The School of Pipsology tells us that a country’s interest rate is arguably the single biggest determining factor in the perceived value of a currency.
Since central banks are in charge of calling the shots on interest rates, forex traders are always on their toes for announcements. More often than not, they communicate their future monetary policy decisions through their rate statements.
It’s for that particular reason that I think the upcoming week will be an action-packed one. Heck, with the RBA, BOC, BOJ, BOE, and ECB scheduled to announce their rate decisions, how can it not be?
Here’s a quick look at what we can expect from five of the world’s major central banks:
RBA Rate Statement, Tuesday, March 5, 2013 at 12:00 am GMT
In its last statement on February 5, 2013, the central bank hinted that there’s more room for easing.
Central bankers from the Land Down Under felt that inflation was not high enough to pose a threat to the economy should the bank ease monetary policy even further.However, it would seem that RBA Governor Stevens has changed his mind since then. In a speech last week, he said that the level of stimulus available in the economy is appropriate enough.
Traders will be looking for more clarity from the central bank. Hints at future rate cuts could send AUD/USD spiraling below 1.0200.
BOC Rate Statement, Wednesday, March 6, 2013 at 3:00 pm GMT
In the latter part of 2012, the BOC had been the most hawkish central bank among the G7 nations. While others had been talking about easing, BOC Governor Carney and his crew were thinking about raising rates.
However, it would seem that the Canadians’ excitement about raising rates ended along with 2012. In its January statement, the central bank held back from talking about tightening monetary policy.
The BOC said that it doesn’t see any need to hike rates anytime soon since inflation is still low and household debt has stabilized.
With the CPI report for January printing a puny 0.1% uptick and disappointing forecasts for a 0.3% rise, I wouldn’t be surprised if the BOC refrains from mentioning rate hikes again.

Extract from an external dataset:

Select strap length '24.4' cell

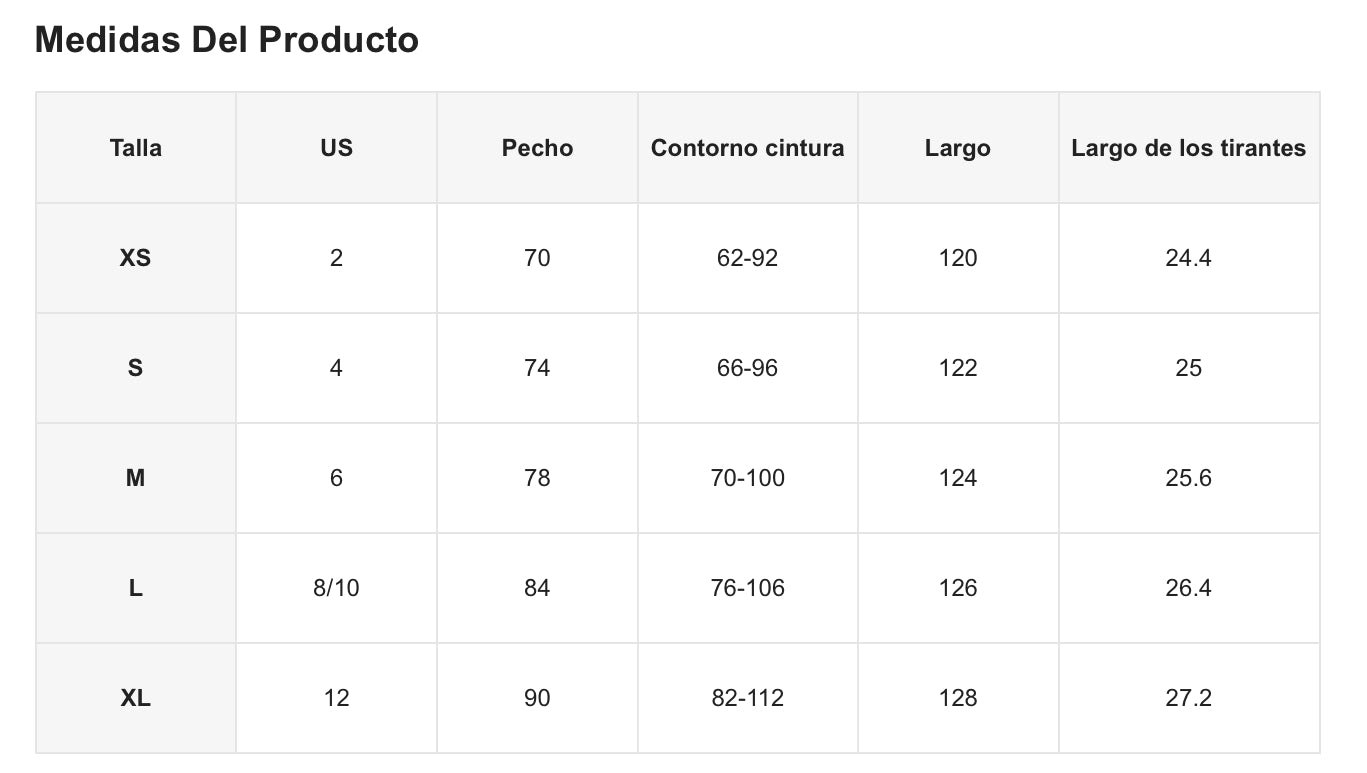pos(1188,258)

BOJ Rate Statement, Thursday, March 7, 2013 at 12:00 am GMT
The upcoming statement will be BOJ Governor Shirakawa’s last one. And so, not many are expecting to hear anything new from the outgoing BOJ head. Interest rates will likely remain steady at 0.00%-0.10% and no changes to asset purchases are seen.
Some market analysts warn that it could be the calm before the storm. If rumors are true, the newly-nominated BOJ Governor Kuroda could spark a massive yen sell-off in the coming weeks.
Talk around the FX hood is that the BOJ could announce further easing in its April statement.
BOE Rate Statement, Thursday, March 7, 2013 at 12:00 pm GMT
The actual rate statement by the BOE in early February caused very little action on pound pairs. Incoming BOE Governor Mark Carney stole the spotlight, hinting that he won’t shake things up when he comes into office, while the BOE kept interest rates and asset purchases steady as expected.
However, the minutes of the said meeting was pretty surprising. It showed that one member of the bank’s monetary policy committee shifted sides and voted for an increase of 25 billion GBP to the bank’s asset purchases.
To make it all the more interesting, the report showed that it was none other than BOE Governor Mervyn King!
Remarks from the BOE head honcho that would affirm his shift instance to the doves’ side would most likely be bearish for the pound.
ECB Rate Statement, Thursday, March 7, 2013 at 12:45 pm GMT
The euro was hit hard following the ECB’s last rate statement. Despite the ECB keeping rates steady, ECB President Mario Draghi hinted that the central bank is open to further easing.
Draghi said that the ECB is keeping a vigilant eye on economic developments and is willing to act if necessary to make sure things go as planned.
This seems to imply that he is prepared to make further interest rate cuts if the need arises.
He reiterated his stance last week in a speech in Munich, saying that there’s no need to raise rates anytime soon. We’ll probably hear the same rhetoric with growth in the eurozone still a concern and the risk of political gridlock in Italy.
There ya have it, folks! Five rate statements for the upcoming week, which one will you trade?